Fit for Nothing

Saturday 18/5/13 – fit for nothing

By 1pm the nerve pain is so heightened it takes my everything to force my body out to take Daithí for a walk. On returning home and irrigated my non-functioning bowel and crash on the sofa.

Pain so intensely burning and issuing the right side of my body with repetitive electric shocks I am unable to fall asleep even though my body longs for sleep and my mind is in agreement, desperate to be free of this curs’id pain. I am in such turmoil that I want to rip my right side clean off and purge me of the dreadful pain. I wonder if I had the left side of my brain cut away would it make the pain cease as in the end it is the brain that registers the pain?

I have so much to do with the exhibition only a few weeks away and I need to critique the 6 reports from Hyde Martlet and return my feedback by Sunday night, as I will be at the enterprise training Monday. But no amount of will-power or self motivation can force my body into action. I may just face it – the right side of my body it temporarily paralysed by the nerve pain and each time I try to get up from lying down nothing happens – I am stuck here for what feels like eternity and I don’t know when it will end as it is not that I can pop some painkillers and wait for their action to kick in. No I might as well take smarties as painkillers – at least I would enjoy the taste!

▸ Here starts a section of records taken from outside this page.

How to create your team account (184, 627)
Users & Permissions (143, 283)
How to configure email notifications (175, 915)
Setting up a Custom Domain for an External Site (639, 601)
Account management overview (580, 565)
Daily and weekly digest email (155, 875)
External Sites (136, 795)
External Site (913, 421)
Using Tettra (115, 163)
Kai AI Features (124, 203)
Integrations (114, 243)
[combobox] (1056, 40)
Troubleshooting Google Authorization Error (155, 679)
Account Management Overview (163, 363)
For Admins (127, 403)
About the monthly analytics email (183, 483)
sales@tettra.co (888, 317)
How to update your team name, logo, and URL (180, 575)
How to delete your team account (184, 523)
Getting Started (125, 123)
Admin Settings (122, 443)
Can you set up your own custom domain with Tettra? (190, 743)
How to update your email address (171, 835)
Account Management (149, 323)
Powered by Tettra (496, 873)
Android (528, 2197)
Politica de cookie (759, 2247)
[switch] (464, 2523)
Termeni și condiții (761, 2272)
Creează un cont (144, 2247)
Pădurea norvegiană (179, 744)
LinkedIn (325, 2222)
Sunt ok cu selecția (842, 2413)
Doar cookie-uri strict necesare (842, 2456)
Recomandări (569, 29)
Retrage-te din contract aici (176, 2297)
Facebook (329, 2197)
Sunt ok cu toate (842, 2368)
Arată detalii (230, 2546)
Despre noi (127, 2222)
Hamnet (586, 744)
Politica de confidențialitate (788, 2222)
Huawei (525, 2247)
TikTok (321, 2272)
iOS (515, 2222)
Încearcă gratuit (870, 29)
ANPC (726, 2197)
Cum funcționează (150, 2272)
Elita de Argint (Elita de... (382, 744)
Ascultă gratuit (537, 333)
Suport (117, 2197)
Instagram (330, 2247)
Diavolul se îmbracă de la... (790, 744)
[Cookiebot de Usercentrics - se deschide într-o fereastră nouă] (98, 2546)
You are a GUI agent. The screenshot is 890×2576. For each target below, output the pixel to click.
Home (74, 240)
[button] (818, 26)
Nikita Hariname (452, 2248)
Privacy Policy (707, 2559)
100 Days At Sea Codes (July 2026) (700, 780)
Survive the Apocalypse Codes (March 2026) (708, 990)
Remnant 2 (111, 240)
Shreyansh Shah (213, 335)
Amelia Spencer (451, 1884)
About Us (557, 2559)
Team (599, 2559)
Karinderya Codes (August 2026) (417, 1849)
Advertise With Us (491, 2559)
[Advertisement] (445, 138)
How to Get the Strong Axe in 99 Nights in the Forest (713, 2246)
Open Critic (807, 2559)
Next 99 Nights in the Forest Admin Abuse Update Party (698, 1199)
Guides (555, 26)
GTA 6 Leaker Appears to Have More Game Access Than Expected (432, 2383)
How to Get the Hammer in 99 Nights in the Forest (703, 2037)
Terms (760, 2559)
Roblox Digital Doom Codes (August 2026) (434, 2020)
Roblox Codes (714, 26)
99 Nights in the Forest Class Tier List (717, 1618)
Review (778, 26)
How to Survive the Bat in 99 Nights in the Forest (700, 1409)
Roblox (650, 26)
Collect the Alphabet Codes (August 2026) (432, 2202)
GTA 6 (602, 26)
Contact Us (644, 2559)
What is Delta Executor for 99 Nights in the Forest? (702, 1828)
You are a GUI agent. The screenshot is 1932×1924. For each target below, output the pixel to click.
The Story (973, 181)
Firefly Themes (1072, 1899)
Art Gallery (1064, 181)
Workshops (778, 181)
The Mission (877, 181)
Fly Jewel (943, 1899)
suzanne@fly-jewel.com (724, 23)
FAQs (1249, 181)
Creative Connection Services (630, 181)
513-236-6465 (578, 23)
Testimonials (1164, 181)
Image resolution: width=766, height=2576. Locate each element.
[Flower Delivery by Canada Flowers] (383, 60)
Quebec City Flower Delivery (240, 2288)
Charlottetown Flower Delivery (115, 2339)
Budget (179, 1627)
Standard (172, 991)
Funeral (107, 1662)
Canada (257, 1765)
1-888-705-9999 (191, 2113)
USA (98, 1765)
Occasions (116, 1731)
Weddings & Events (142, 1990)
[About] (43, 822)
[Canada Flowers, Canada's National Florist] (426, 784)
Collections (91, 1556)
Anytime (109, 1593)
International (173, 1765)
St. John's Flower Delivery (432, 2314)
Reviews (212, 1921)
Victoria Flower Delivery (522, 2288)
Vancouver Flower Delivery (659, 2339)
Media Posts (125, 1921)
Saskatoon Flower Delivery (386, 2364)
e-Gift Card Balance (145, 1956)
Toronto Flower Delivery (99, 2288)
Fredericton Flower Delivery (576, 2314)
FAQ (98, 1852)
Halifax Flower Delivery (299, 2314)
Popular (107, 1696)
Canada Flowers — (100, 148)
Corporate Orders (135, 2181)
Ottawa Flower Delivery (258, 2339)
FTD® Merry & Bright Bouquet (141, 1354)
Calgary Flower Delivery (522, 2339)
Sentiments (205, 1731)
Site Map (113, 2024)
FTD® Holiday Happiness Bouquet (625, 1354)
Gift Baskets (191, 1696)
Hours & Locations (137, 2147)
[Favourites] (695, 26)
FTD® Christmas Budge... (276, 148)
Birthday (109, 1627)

Is it not punishment enough to feel as though you are sitting on live wire being electrically shocked every waking moment, while also contending with a severely disfunctioning gut that every time food enters it goes into a frenzy of spasms that feel as though someone is inside you ringing out your gut like a dish cloth, along with reflux, heartburn and nausea meaning forcing down food when your gut is rebelling and telling you it wants to throw up but knowing you must ignore the severe nausea and gut spasming reaction to food or else you will wither away and die, without being punished further by this government for not being well enough to work by cutting a quarter of your annual tax benefit that you must find from your measly incapacity benefit and Disability Living Allowance, supposedly to fund the extra cost of living with chronic ill-health and impairment when in reality you must give it all to the council towards your care support and this is before the extra cost of having to consume a free-from diet which is significantly more expensive to normal food. For example a 400g of gluten-free bread is on average of £2.99 while you can get a loaf made from wheat that’s twice that size for as little as £1.